There are numerous benefits to any store seeking to deploy an appointment-based shopping model, which can provide positive impacts on operations and CX. Appointment-based shopping provides retailers with greater control over their store operations, while also offering a safer and more personalized space for customers to shop. A few other benefits to consider include the following:

  • Limits store traffic, which eliminates or reduces lines, and can virtually eliminate customer-based shrinkage if using an appointment-only model.
  • Allows for easier cleaning/disinfecting between appointments, particularly in situations where customers are touching merchandise.
  • Provides the opportunity to create a tailored, personalized experience. Once a customer has booked an appointment, a retailer can contact them to identify what they are looking for, and these items can be prepared and set up for the appointment.
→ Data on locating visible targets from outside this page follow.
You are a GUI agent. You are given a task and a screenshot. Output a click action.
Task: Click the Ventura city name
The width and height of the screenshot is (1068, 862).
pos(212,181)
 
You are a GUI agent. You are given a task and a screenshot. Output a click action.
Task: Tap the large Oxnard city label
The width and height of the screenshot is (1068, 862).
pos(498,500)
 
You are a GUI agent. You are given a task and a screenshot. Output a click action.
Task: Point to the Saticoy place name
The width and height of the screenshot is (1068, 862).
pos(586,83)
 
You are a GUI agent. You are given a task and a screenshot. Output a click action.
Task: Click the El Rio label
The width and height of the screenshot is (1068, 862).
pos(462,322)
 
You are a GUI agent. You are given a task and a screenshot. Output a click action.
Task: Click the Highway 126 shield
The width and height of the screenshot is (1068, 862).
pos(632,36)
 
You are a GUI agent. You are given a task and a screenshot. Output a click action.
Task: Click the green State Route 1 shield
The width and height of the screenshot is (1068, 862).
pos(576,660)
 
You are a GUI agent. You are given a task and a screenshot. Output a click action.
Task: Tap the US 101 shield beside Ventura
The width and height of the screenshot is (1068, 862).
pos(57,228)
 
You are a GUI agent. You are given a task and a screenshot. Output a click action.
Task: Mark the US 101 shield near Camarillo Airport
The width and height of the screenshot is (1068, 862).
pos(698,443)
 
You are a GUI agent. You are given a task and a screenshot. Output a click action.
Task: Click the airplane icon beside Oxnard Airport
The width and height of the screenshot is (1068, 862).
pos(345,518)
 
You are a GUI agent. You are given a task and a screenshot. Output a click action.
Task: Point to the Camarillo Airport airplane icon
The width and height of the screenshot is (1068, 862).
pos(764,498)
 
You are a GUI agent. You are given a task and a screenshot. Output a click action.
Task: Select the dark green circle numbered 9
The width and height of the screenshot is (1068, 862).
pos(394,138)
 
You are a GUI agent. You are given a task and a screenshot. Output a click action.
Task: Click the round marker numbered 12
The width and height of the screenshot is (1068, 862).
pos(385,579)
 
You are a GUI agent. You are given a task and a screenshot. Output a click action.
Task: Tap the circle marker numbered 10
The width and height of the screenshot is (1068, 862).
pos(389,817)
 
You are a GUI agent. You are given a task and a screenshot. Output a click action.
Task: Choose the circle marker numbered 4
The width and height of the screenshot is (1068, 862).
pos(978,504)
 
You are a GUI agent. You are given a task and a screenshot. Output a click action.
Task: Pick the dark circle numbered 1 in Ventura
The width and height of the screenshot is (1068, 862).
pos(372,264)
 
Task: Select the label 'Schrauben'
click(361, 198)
  • Builds brand loyalty, and enables deeper customer relationships. By scheduling appointments, workers will have the capacity and energy to provide extra attention to customers, truly get to know them, and encourage them to return.
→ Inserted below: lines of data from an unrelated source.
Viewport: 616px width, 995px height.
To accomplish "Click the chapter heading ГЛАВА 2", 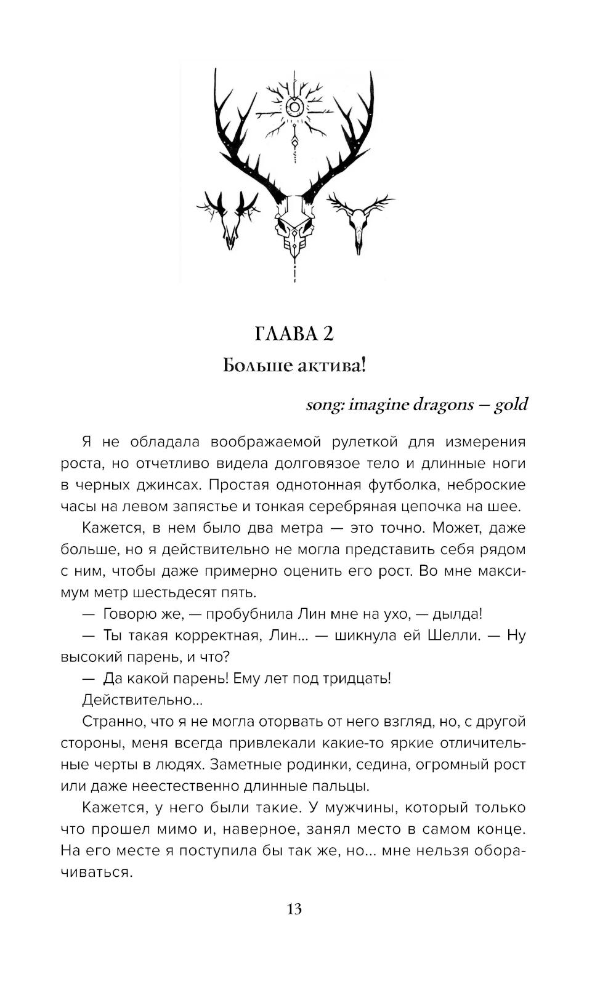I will point(294,334).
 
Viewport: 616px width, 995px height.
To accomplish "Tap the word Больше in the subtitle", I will point(249,366).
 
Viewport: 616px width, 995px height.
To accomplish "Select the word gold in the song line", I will point(511,405).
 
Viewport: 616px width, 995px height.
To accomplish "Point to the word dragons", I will point(442,405).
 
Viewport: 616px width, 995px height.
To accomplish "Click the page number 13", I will point(294,909).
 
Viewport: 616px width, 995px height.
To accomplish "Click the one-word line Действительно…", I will point(141,700).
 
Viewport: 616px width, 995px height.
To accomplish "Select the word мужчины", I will point(357,808).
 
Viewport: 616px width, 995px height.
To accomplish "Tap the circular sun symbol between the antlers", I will point(295,108).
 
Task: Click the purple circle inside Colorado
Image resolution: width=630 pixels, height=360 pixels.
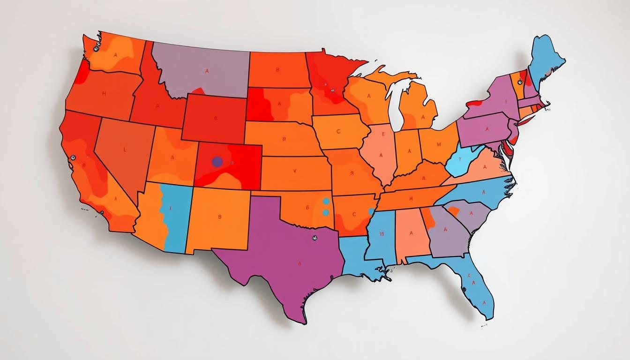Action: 217,162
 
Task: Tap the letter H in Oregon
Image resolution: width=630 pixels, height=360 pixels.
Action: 104,94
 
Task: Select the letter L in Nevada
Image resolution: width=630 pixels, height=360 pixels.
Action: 125,150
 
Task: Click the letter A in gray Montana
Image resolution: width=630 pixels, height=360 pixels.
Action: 207,71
For some retailers, a blended model, with a specific amount of time each day reserved for appointment-only shopping, may make sense. In this case, scheduling appointments during the times of day when foot traffic is slow can ensure that appointments do not cannibalize walk-in sales opportunities, and can also be used to manage staffing shortfalls. Perhaps most importantly, using an appointment-based sales model requires that the entire customer interaction be as friction-free as possible, which includes ensuring that it is easy to select, pay for, and take delivery of merchandise. This requires an evaluation of the current processes in place and may require changing specific functions (e.g., fulfillment procedures) to ensure that customers are satisfied after each appointment.